- _MATERIAL SUPPLIED_
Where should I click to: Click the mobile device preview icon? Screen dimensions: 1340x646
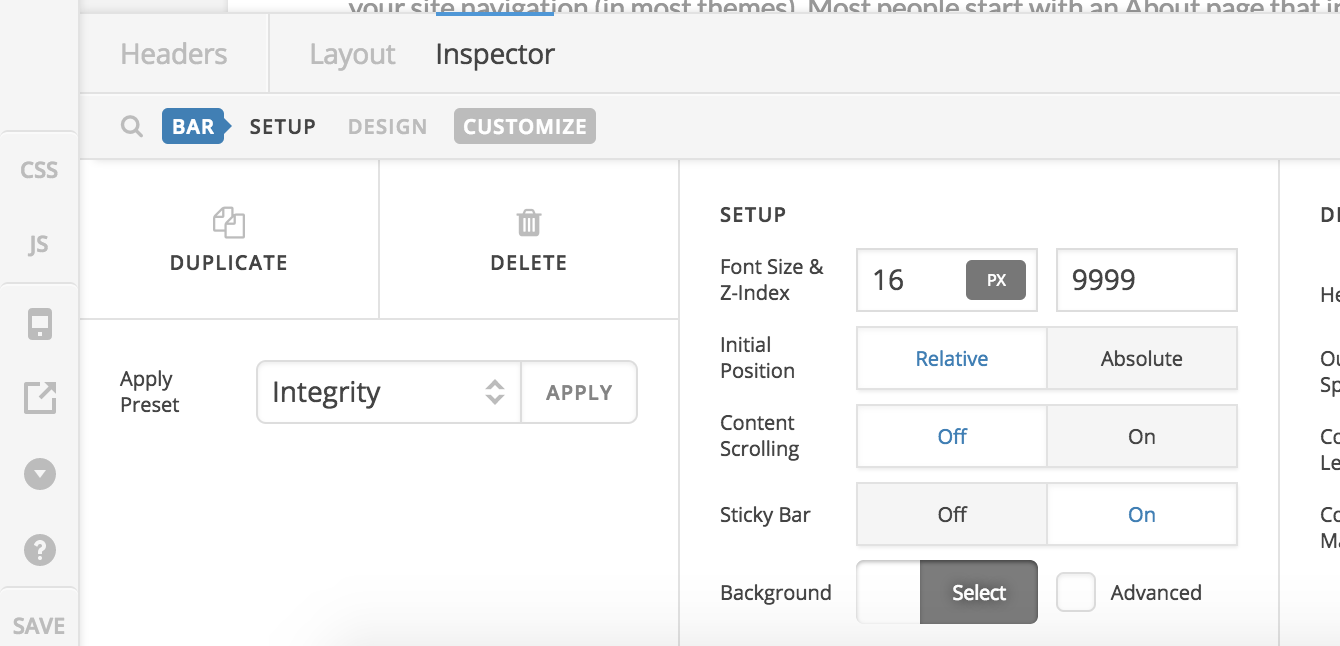39,325
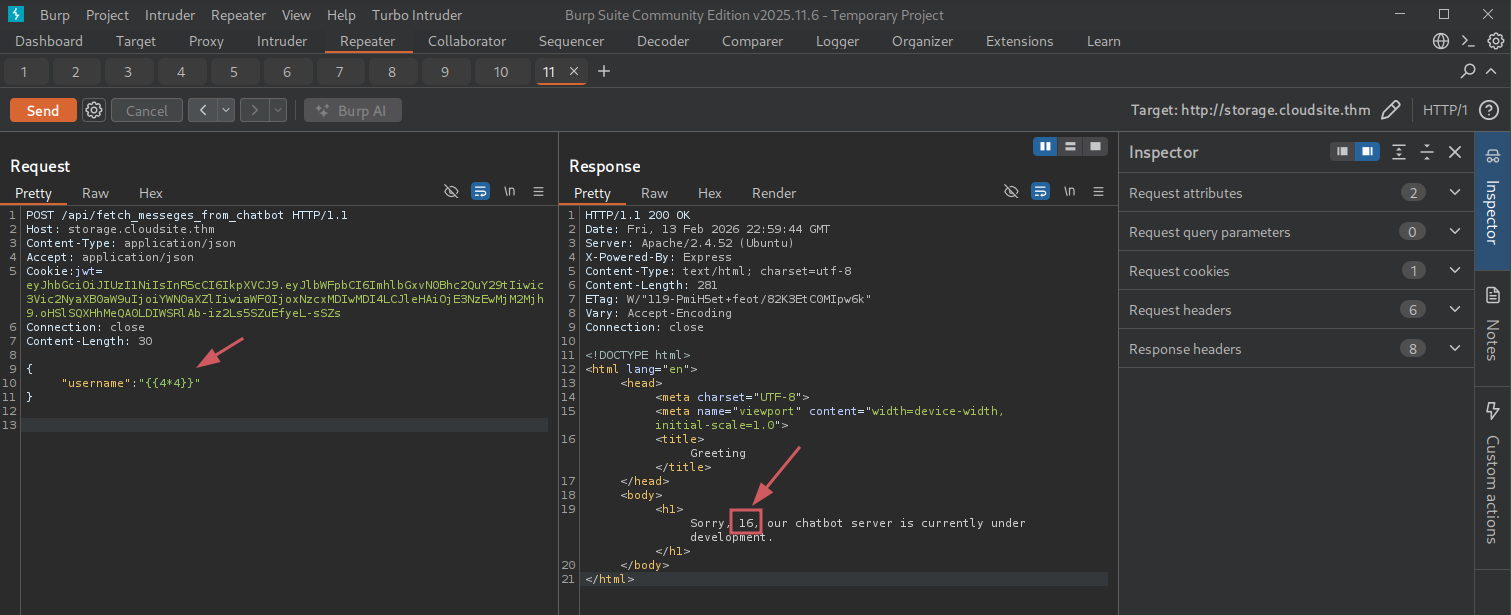Image resolution: width=1511 pixels, height=615 pixels.
Task: Open the Repeater help question mark icon
Action: click(1488, 110)
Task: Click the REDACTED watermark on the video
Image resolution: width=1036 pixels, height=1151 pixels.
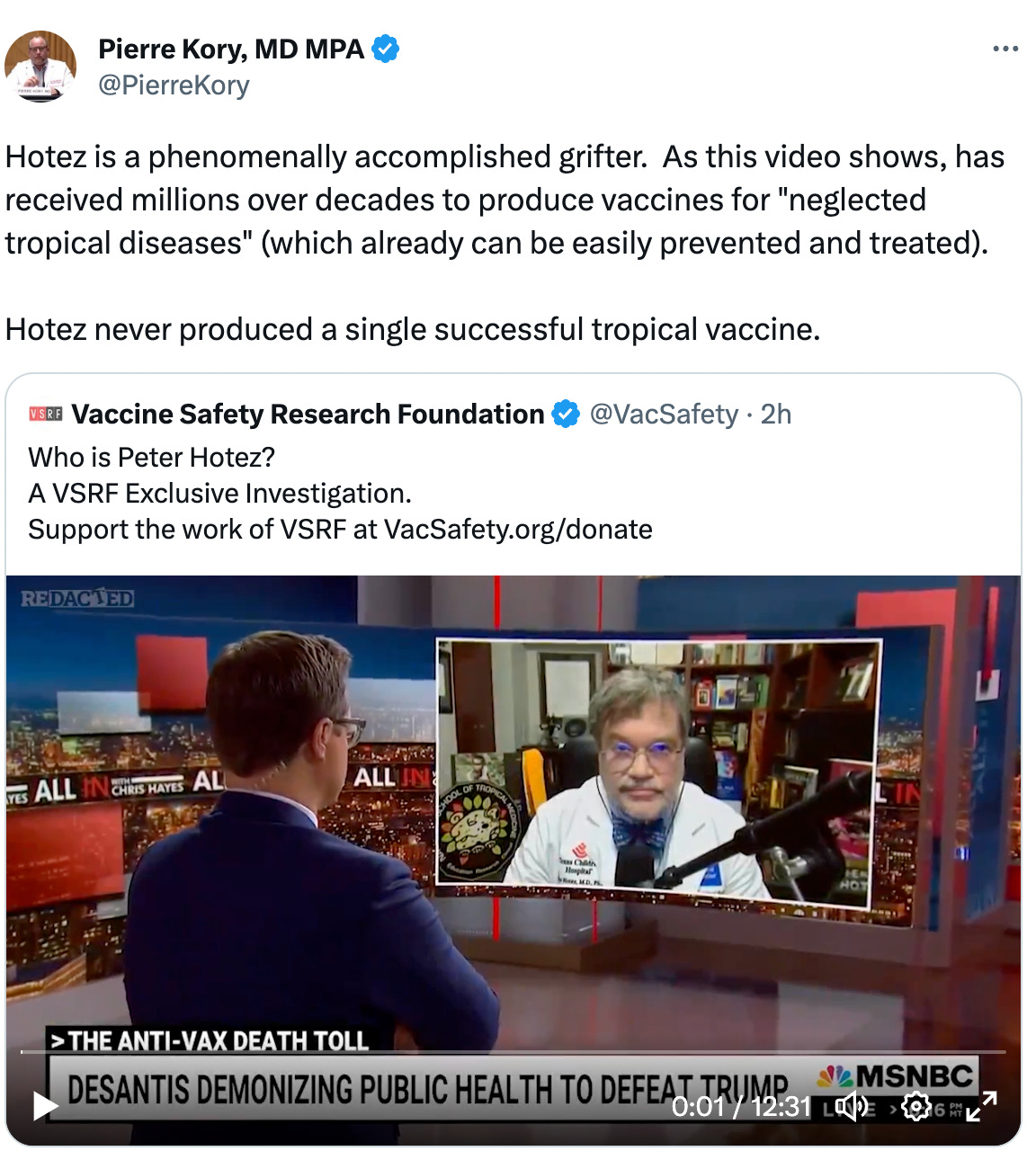Action: [77, 598]
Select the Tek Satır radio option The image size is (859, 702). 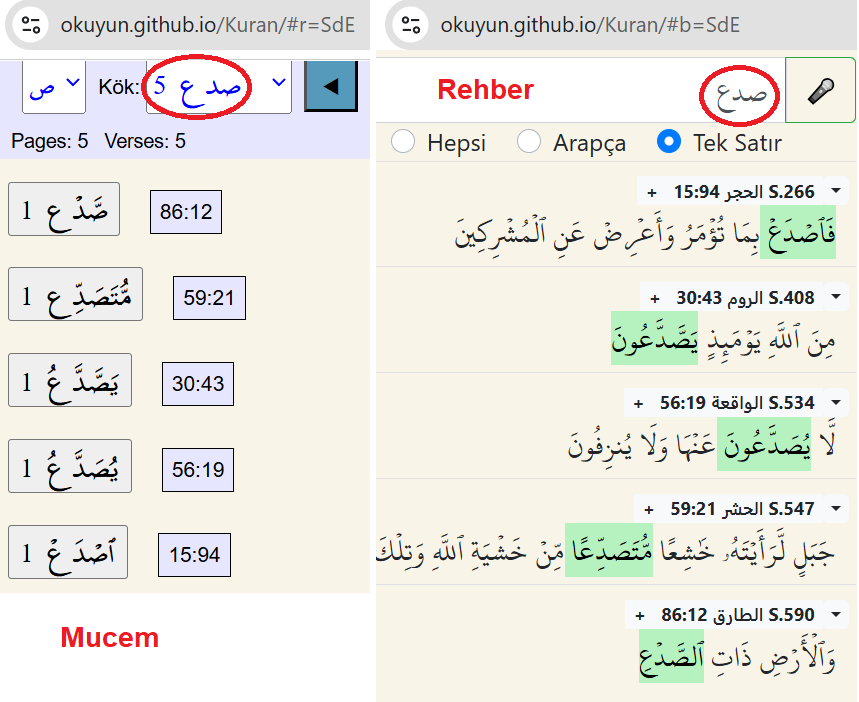[x=669, y=142]
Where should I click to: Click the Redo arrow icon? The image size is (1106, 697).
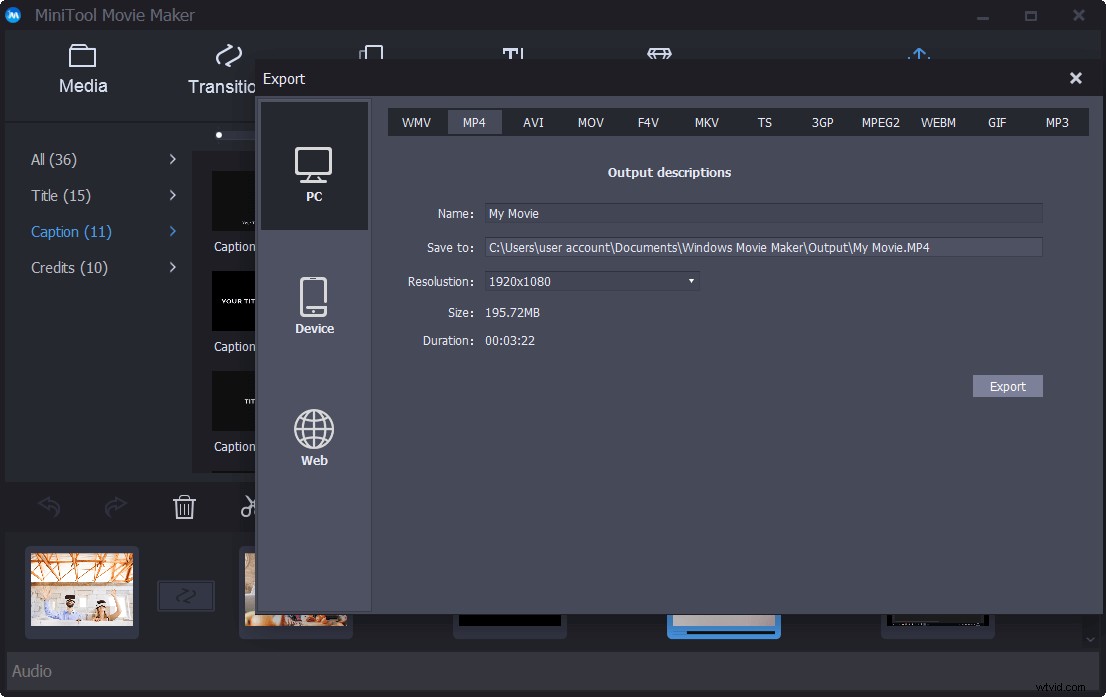116,507
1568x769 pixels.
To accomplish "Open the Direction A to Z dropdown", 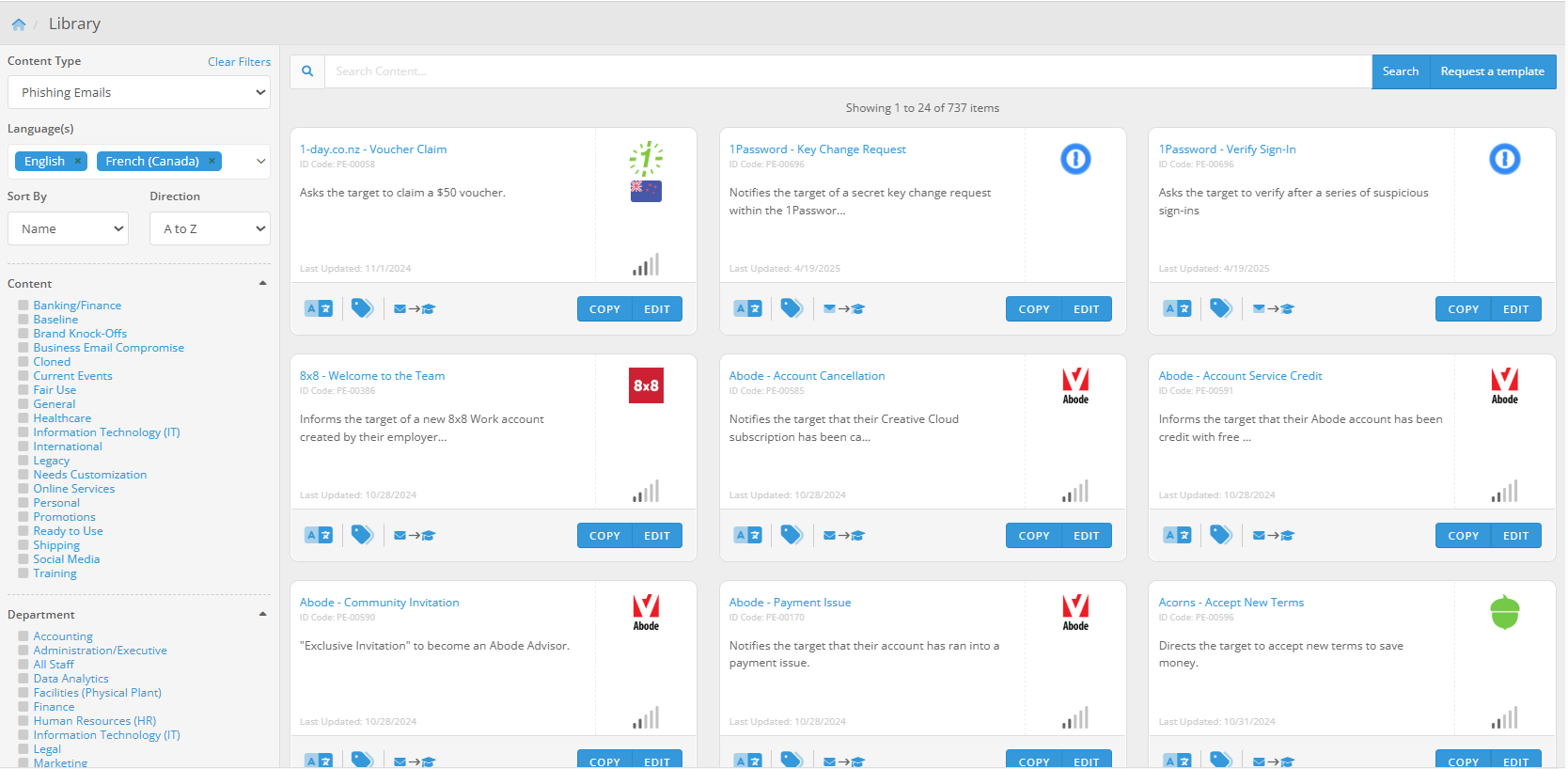I will click(x=210, y=228).
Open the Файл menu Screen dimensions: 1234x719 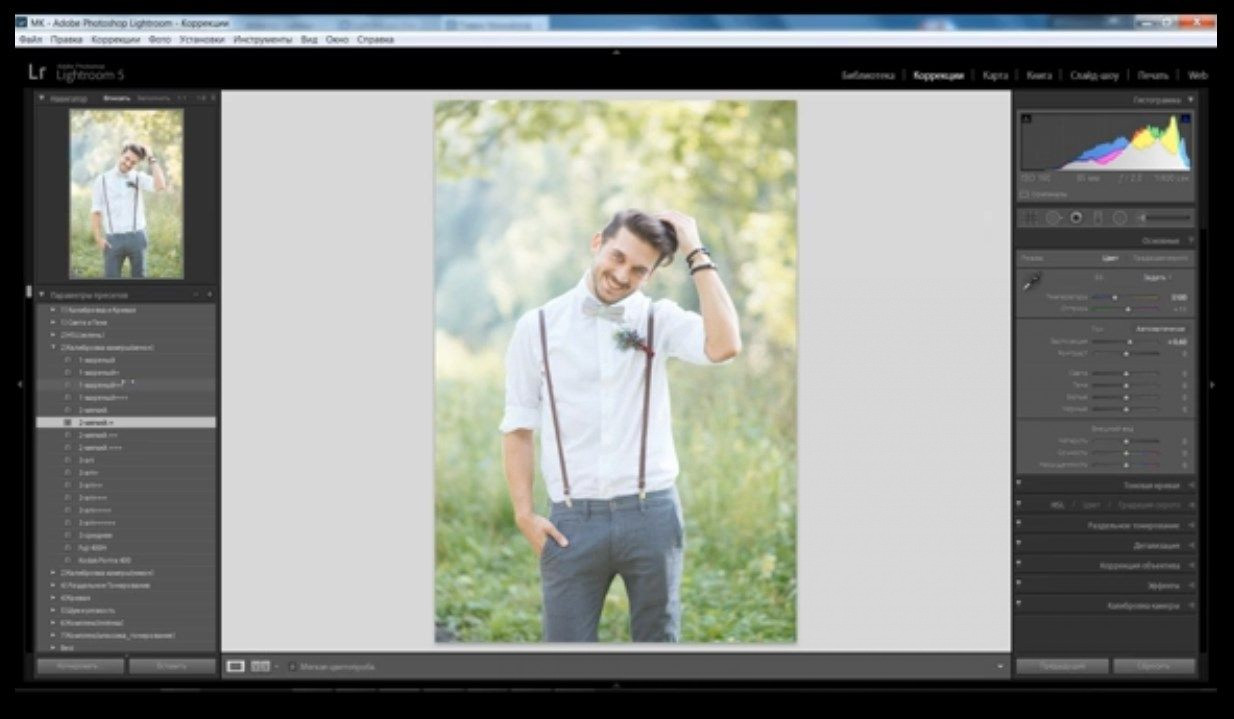pos(30,40)
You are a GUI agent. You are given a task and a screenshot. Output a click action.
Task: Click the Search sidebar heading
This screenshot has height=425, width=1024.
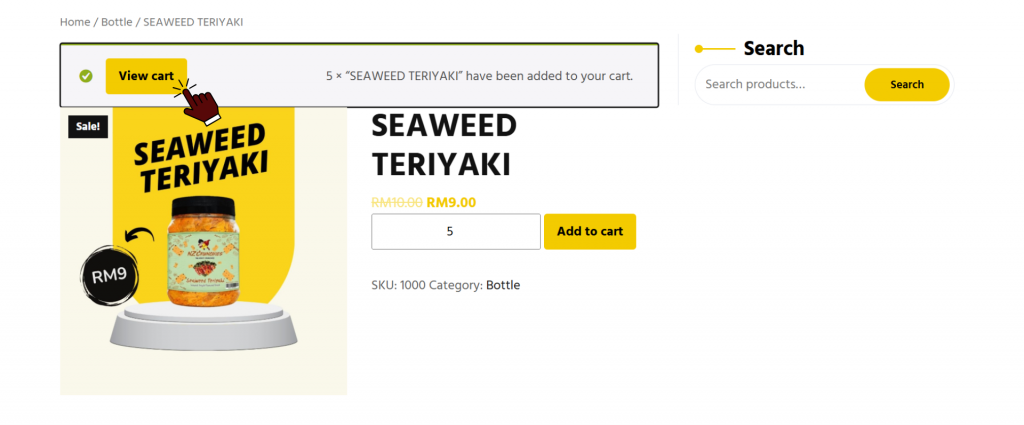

- _HOW TO COMPLETE THIS TASK_
Collect every line above that contains the word "screenshot".

- _TASK RESPONSE_
You are a GUI agent. You are given a task and a screenshot. Output a click action.
This screenshot has height=425, width=1024.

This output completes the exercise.